Cattibrie en ese momento tuvo la presencia de ánimo suficiente para rodar por el suelo y acercarse a su espada. Tras hacerse con ella, intentó levantarse, pero le faltaron las fuerzas. De nuevo perdió el equilibrio y cayó; por un instante pensó que el intento le costaría la vida, haciendo inútil los intentos de Wulfgar por salvarla, hasta que un orco pasó corriendo a su lado. Catti-brie comprendió que el bruto no se proponía atacarla.
Simplemente estaba tratando de escapar.
Lo que tenía sentido, se dijo, fijando la mirada en Wulfgar. Después de que un segundo orco se perdiera corriendo en la noche, un tercero pataleaba en el aire con desespero, sujeto por una mano implacable que lo tenía agarrado por la garganta. El orco era enorme, casi tan corpulento como el propio Wulfgar, pero el bárbaro seguía alzándolo en vilo como si fuera una pluma. A pesar de sus frenéticos pataleos, el orco ni por asomo conseguía liberarse de aquel puño de hierro.
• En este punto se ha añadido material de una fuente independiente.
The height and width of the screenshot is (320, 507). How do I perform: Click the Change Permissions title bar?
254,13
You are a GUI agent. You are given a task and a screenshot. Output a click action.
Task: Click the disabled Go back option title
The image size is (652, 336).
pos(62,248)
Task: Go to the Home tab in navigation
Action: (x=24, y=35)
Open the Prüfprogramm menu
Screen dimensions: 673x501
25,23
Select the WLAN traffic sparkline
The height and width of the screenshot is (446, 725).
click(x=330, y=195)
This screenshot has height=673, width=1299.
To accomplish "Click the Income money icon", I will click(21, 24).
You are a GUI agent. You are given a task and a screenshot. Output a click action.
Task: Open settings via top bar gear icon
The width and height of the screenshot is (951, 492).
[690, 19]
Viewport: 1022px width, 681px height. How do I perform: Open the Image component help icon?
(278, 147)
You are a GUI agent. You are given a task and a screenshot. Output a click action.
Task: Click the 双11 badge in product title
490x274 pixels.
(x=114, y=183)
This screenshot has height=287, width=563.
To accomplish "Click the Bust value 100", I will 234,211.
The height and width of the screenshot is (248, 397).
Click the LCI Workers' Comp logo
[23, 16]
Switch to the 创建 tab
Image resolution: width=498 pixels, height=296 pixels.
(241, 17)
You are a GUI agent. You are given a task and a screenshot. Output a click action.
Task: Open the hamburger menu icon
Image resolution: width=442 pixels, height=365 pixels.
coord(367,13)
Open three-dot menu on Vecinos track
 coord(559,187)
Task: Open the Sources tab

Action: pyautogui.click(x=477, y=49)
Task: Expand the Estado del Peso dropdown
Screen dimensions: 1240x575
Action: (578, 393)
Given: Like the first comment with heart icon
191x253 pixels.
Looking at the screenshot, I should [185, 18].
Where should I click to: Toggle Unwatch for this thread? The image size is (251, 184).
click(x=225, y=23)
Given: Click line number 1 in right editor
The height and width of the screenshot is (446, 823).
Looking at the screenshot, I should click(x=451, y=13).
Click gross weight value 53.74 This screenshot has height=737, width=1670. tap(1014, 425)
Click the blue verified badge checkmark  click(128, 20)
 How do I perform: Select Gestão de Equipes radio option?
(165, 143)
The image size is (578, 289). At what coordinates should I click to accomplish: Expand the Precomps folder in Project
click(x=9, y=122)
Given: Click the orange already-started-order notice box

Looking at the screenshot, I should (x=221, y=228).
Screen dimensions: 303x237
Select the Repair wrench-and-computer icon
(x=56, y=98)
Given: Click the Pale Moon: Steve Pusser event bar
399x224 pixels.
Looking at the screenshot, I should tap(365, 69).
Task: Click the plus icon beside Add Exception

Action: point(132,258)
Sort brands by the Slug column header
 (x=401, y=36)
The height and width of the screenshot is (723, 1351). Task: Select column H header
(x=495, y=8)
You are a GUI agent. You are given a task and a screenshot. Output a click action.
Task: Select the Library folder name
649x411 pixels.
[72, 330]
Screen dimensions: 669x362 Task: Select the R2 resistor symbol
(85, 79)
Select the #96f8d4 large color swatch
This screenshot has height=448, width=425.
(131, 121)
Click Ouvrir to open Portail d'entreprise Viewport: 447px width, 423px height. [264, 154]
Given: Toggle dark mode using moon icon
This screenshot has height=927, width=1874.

Con su mano libre, Wulfgar hizo que Aegisfang trazara un molinete en el aire, poniendo en fuga a un nuevo orco que insistía en acosarlo. Liberado de ese oponente, el bárbaro volvió a centrar su atención en el orco que tenía prisionero. Wulfgar emitió un ronco gruñido; los nudosos músculos de su brazo estaban al límite de sus fuerzas.
El cuello del orco se quebró con un crujido y su cuerpo se tornó flácido. Wulfgar tiró su cadáver a un lado.
Ciego de furia, el bárbaro arremetió contra los demás brutos. Aegisfang se mostraba implacable sembrando la muerte entre sus filas, y eran incontables los que ponían pies en polvorosa. Los huesos crujían al romperse mientras Wulfgar hacía una auténtica escabechina entre las huestes de los orcos, con tal facilidad que se diría que estaba segando un campo de trigo.
La lucha cesó con tanta rapidez como se había iniciado; Wulfgar bajó los brazos.
Temblando visiblemente, con el rostro ceniciento, el bárbaro caminó hasta el cuerpo de Cattibrie y se agachó a su lado.
Wulfgar tiró de su mano, y la mujer se vio de pie, sostenida por unas piernas que a duras penas podían con el peso de su cuerpo.
Lo que no importaba en demasía, pues Cattibrie se dejó caer en brazos de Wulfgar, quien la atrajo hacia sí y la estrechó contra su torso.
Cattibrie escondió el rostro en el fornido hombro del bárbaro y rompió a sollozar.
Wulfgar la abrazó con más fuerza todavía y musitó unas palabras de ánimo a su oído, mientras su propio rostro se hundía en los espesos cabellos rojizos de la mujer.
A su alrededor, los animales de la noche, algo más calmados una vez pasado el fragor del combate, volvieron a su calma habitual mientras los orcos supervivientes se perdían en la oscuridad. Empezaba a amanecer.